Retaurant H is a small place of about 8 well spaced tables. Soft music plays in the background, one wall has windows to the un-busy street and the back wall has a window into the kitchen. The bare topped tables are set with lovely large napkins. The modern room has wallpaper on some walls and others are decorated with arty photographs. Decorations are minimal. The menu is tiles in a box where you can pick how many courses you want. They offer tastings of 3, 5 or 7 courses with wine pairings available. We chose the 5 course omnivore menu and ordered our wine. Service was exceptionally friendly and servers spoke great English and were helpful. The chef, Hubert Duchenne came out to visit with diners. The restaurant currently has a one Michelin star rating.
As you pondered how many courses to have they brought out a selection of amuse bouche for snacking. Ultra thin potato chips, beet root dip, salmon roe on biscuits with citrus and smoked eel on a thin cracker. The chips were cut in long thin rectangles and were good alone as well as with the sweet beet dip. The smoked eel was very nice with only a mild smokiness. All good snacks.
Bread service was a slice of doughy bread with a good crisp crust. It was really nice and great to go with the food.
A green asparagus was grilled and topped with popcorn, grapefruit, kumquat, bread crumble and citrus sabayon. It was served warm and the strong flavor of the perfectly cooked asparagus held up well against the other intensely flavored toppings. The asparagus was tender yet firm and all blended well. It was very tasty.
Cockles were combined with sea bream, fish eggs and vegetables in the next dish. There was lots of popping going on with the eggs and the citrusy flavors blended nicely with the briny cockles. It was another lovely warm dish filled with textures and flavors.
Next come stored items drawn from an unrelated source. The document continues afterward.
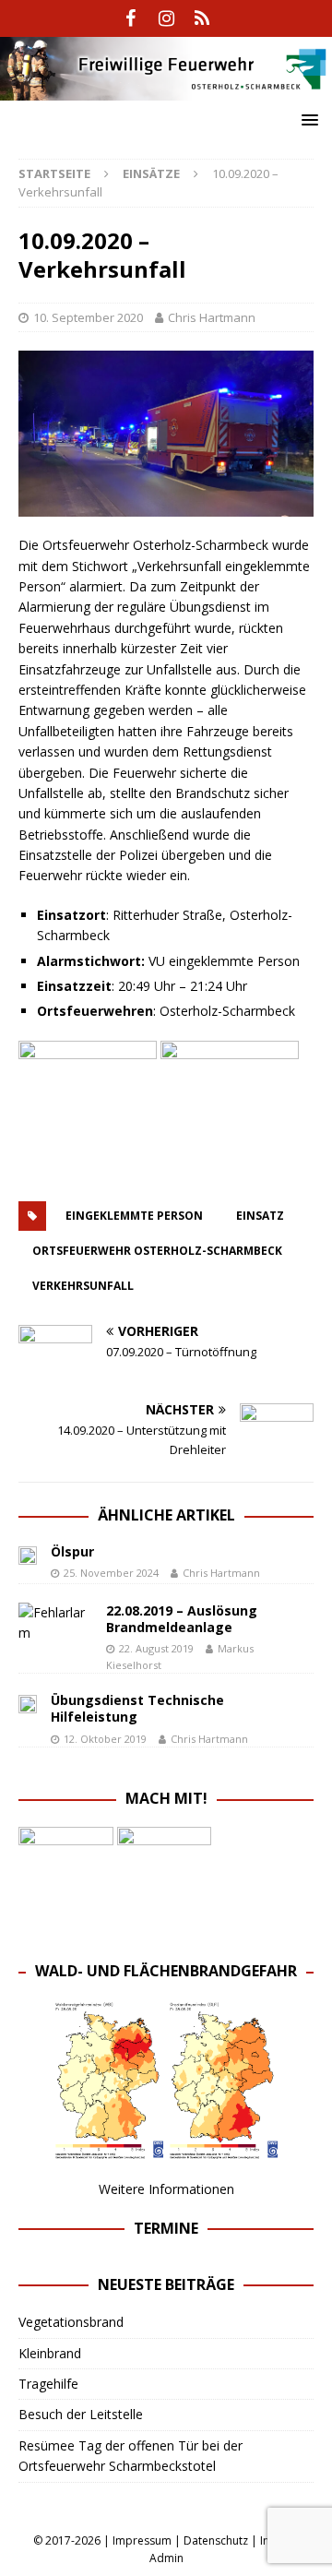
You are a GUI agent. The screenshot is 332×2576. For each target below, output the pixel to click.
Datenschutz (216, 2540)
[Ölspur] (27, 1554)
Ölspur (72, 1551)
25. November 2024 (111, 1573)
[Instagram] (166, 18)
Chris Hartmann (211, 317)
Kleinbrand (49, 2353)
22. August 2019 (156, 1648)
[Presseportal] (202, 18)
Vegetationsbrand (71, 2322)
The first morels of the season were served in morel cream with bread and shallots. The buttery sauce was amazing and the lightly toasted bread cubes perfectly absorbed the wonderful flavors. The bread had been lightly cooked on a griddle on all sides but the middle was still nicely soft. It was the simplest of combinations but being made with first rate ingredients turned it into something fantastic.
Haddock was in a bowl of pea velouté. The fish was barely cooked and enhanced with a bit of seasoning powder. The peas were sweet and ultra fresh and tender. The sauce was added at the table and every bit as good as the fish it covered. A real winner here.
A palate cleanser was tonic and lemon. The sorbet and foam combination was to be dipped in a powder of dried grapefruit salt. It worked nicely.
The main course was a duck breast that had been slowly cooked but still remained fairly rare. It was served with white asparagus, French raspberries and black crumbles. The duck was tender and nice. The raspberries almost tasted like tomatoes and the dark crumbles added mostly texture to the plate. It was good but not as strong as the previous dishes.
Dessert was chocolate with buckwheat and sweet potato ice cream with tarragon. The ice cream was more color than flavor. The chocolate had a hard outside but inside was sweeter, creamy chocolate. A bit of struesel from Alsace made the bottom of this one nicely sweet. This one rates a yum.
Puffed rice pudding was with corn ice cream in the second dessert. White puffed rice was mixed with corn crisps and caramelized rice. This one had tons of textures and felt nicely light. It was not overly sweet but the perfect melding of flavors made it really fun to eat and combine different parts of it for great tastes.
Final treats were a chocolate macaron and a lemon madeleine. The macaron looked like pistachio but it wasn’t. It was sweet and chewy and very nice. The madeleine had a very strong dot on lemon curd on the top of the buttery cake. Delicious. A cup of coffee was the perfect pairing with these two.